Gelişen güç ve imkanlar ilkelerin hayat bulması açısından nasıl bir yaşam alanı açabilir? Mesela Medine'de özgür bir İslam toplumu kurulmadan önce "Taif'te veya Habeşistan'da nefes alma imkanı olabilir mi acaba?" sorusunun cevabı aranmıştır. Zaten İslam toplumunun oluşturulduğu vasatta Taif veya Habeşistan aramanın mantığı da yoktur. Bugün bizim içinde bulunduğumuz temel sorunlardan birisi de üzerinde yaşadığımız ülkenin, siyasal ve sosyal işleyişi ile Medine toprağı olmadığı gerçeğidir. Çünkü Medine'deki gibi bir toplum modelini hayata geçirememişiz. Bu bağlamda AB-TC ilişkileri İslami kesimin çokça yaptığı gibi AB-İslam tartışmaları üzerinden şekillenmiyor. AB'nin İslam'a bakışı ile TC'nin İslam'a bakışı arasında özde bir farklılık yoktur. TC'nin kurucu iradesi de AB'nin kurucu iradesi de kapitalist bir toplum yaratma tasarısını hayata geçirmek istiyor.

Tarihin Öznesi Olmadan Ne Bugünü Ne de Geleceği Kurtarabiliriz!

Yaygın bir kabul haline geldiği gibi Türkiye'nin AB süreci sadece AB açısından değil, Türkiye açısından da geri dönülmez bir süreç değildir. AB, ne bir "değerler projesi"dir, ne de bir medeniyetler buluşmasıdır. AB'nin kurucu iradesi "AB'nin değerleri tartışılmaz" söylemiyle AB kriterlerine ilişkin son noktayı koymaktadır. İnsan hakları, hukukun üstünlüğü, demokrasi, özgürlük söylemi de asli temellerini ve çerçevesini kapitalist düzeni ikame etmenin, sermayenin serbest dolaşımını sağlamanın araçları olarak kullanılmakta. Bunları biliyoruz. Bunlar Batı'nın helvadan putlarıdır.
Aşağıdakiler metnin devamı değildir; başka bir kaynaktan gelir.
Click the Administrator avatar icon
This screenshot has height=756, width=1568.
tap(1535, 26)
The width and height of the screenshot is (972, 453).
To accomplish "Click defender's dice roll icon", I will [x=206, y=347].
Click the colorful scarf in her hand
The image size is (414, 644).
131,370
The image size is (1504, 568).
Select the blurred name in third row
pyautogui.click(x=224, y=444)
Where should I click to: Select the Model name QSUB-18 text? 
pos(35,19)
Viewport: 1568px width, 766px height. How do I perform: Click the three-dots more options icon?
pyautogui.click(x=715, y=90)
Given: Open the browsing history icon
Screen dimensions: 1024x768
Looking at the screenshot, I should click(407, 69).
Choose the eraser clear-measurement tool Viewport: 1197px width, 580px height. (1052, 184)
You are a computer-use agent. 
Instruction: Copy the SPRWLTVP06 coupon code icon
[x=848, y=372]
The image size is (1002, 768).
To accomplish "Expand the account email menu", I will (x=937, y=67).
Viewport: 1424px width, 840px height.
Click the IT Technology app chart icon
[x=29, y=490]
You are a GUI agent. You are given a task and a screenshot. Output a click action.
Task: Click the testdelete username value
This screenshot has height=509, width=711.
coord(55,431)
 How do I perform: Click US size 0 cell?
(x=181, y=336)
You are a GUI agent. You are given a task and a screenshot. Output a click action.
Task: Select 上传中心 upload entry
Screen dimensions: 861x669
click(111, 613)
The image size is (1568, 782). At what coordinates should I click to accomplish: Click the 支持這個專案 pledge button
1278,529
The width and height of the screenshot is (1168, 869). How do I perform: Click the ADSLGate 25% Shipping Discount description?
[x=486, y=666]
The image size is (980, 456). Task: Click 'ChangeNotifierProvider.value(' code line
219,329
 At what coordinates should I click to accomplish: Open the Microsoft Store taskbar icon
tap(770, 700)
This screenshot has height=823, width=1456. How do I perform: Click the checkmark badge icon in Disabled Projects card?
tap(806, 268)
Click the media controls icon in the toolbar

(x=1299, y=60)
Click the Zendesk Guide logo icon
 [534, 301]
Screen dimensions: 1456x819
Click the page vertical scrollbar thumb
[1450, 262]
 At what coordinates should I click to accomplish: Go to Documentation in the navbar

AB-TC ilişkilerine İslami kesimlerin özellikle siyasal-toplumsal ilişkilerin bugününü kurtarmak açısından bakmak ne kadar doğru ise muhtemel geleceği kurtarmak açısından yaklaşmak da o kadar doğrudur. Türkiye'nin AB'ye tam üyelik sürecine ilişkin yapılacak değerlendirmeler, sadece gelecekle ilgili olarak bizleri bekleyen tehdit ve tehlikelerin analizi üzerine odaklanıp kalmamalı. Mesela Türkiye'de devlet merkezli darbe politikalarının yürürlükte tutulduğu dönemlerde bireysel veya toplumsal olarak adaletin şahitliğini üstlenememiş, zorbaca dayatmalar karşısında bir ses, bir soluk olamamışlığın muhasebesi yapılıyor mu acaba? Yaşadığımız ülke halkının kahir ekseriyetinin AB'yi kesin bir kurtuluş olarak görmesi, bu muhasebenin yapılmamasının yol açtığı bir sorundur. Darbe politikalarına karşı durup alternatif süreçleri devreye sokmak noktasında siyaseti toplumsallaştıramamanın vebali daha çok Müslümanların üzerindedir.

İslami kesimlerin önemli bir kısmının AB ile yaşanacak tam üyelik süreci ile sorunların önemli bir kısmını çözmek gibi beklentilerle hareket ettiğini söyleyebiliriz. Bir dönem RP'nin iktidara gelişine, Ak Parti'nin iktidara gelişine bağlanan umutlar ile ertelenen sorunların çözüm beklentileri artık AB üyelik sürecine endekslenmiş durumda. "Görelim Mevla neyler, neylerse güzel eyler!" sözünde olduğu gibi aktif değil pasif bir özne olma halini kanıksamış bir toplumsal zihniyete doğal olarak hiçbir söz kar etmiyor.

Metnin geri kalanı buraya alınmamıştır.